Since we discovered Liverpool’s Royal Court Theatre earlier this year, we’ve only seen comedies. We’ve also only ever sat “up in the Gods” – mainly due to booking at the very last minute.
Last night was different. Very different.
This time we were in the stalls of this lovely old theatre, which are set out with tables and chairs in cabaret style. You are escorted to your table (ours was right in front of the stage) by an usherette who took the time to explain how to get to the toilets and the bar. We were really made to feel special.
And the price of all this decadence? – Ten quid! And if you arrive an hour before curtain-up, you can even enjoy a fine meal prepared by the Royal Court’s head chef Simon Collard – winner of the TMP New Dish For Liverpool.
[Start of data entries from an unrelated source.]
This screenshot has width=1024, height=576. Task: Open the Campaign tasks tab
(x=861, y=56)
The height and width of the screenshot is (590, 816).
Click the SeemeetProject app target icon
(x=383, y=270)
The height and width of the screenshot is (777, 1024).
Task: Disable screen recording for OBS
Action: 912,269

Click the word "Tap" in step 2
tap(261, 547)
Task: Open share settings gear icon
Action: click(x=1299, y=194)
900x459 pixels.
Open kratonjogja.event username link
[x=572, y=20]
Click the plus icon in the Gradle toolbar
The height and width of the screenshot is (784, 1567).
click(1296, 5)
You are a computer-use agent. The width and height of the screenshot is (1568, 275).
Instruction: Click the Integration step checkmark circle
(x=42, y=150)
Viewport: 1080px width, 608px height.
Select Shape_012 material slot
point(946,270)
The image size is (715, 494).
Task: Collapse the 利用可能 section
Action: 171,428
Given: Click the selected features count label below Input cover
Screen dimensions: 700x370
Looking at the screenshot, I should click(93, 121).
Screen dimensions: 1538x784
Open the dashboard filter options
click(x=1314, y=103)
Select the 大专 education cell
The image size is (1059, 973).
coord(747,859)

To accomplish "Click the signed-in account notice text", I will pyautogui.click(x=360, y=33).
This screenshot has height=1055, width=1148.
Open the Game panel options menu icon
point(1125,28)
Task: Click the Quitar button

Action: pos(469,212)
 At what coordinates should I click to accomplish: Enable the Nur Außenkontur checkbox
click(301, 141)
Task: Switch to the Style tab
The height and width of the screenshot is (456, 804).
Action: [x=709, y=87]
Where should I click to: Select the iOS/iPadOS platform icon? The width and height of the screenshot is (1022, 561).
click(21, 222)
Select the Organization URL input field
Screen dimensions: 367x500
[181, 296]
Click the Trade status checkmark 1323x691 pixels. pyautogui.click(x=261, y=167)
As for the show itself. It was the 1987 Stephen King Thriller, Misery. I must admit, I had doubted a thriller such as this would translate into a stage play. Boy was I wrong! The publicity had promised we’d be on the edge of our seats – and they were damn right!
Ex Coronation Street and Early Doors actress Joan Kempson was convincingly psychopathic in the role of the terrifying Annie Wilkes.
Playing opposite her was Andrew Schofield. Andrew was the archetype scouser in the previous two performances we’d seen at the Royal Court: “Brick up the Mersey Tunnel” and “On the Ledge“. He was so very funny in both these comedies.
In “Misery” he is cast in the role of Paul Sheldon, a famous american author, and his performance was nothing short of brilliant.
These two talented actors got a well deserved ovation from the first-night packed house and I can thoroughly recommend it. Misery runs until July 5th.
A synopsis of the storyline can be found below:
Paul Sheldon, famous author of the “Misery Chastain” books, awakes following a car accident in a bed he doesn’t recognise. Annie Wilkes, who lives alone in the hills, was on hand to rescue him from the wreckage and tend to his wounds. All that she asks in return is that he saves the life of one of his fictional characters. She can be very persuasive…
Written by Stephen King in 1987 and turned into a film with James Caan and Kathy Bates in 1990, Misery is one of the greatest thrillers in any medium. Made into a film starring Kathy Bates and James Caan in 1990 this taut psychological thriller has reached a worldwide audience. This stage adaptation by Simon Moore was written in 1999 and is much truer to the novel than the film version.
This new production features Andrew Schofield (Brick Up The Mersey Tunnels, Lost Soul, On The Ledge), who is back at the Court in the Paul Sheldon role. Joan Kempson (Coronation Street, Early Doors) takes on the role of the terrifying Annie Wilkes.
Join them for a thrilling evening of theatre that will keep you on the edge of your seat throughout the night.
Kevin Fearon, Chief Executive of Royal Court Liverpool, has made this move with his cast members in mind: “This play has always appealed because it is so tense and anxious and it plays on the minds of the audience. Both Drew and Joan are excellent actors and this gives them the chance to shine in a play that will stretch them both to the limit. People are used to seeing comedies here but this one is guaranteed to keep the nerves jangling all night.”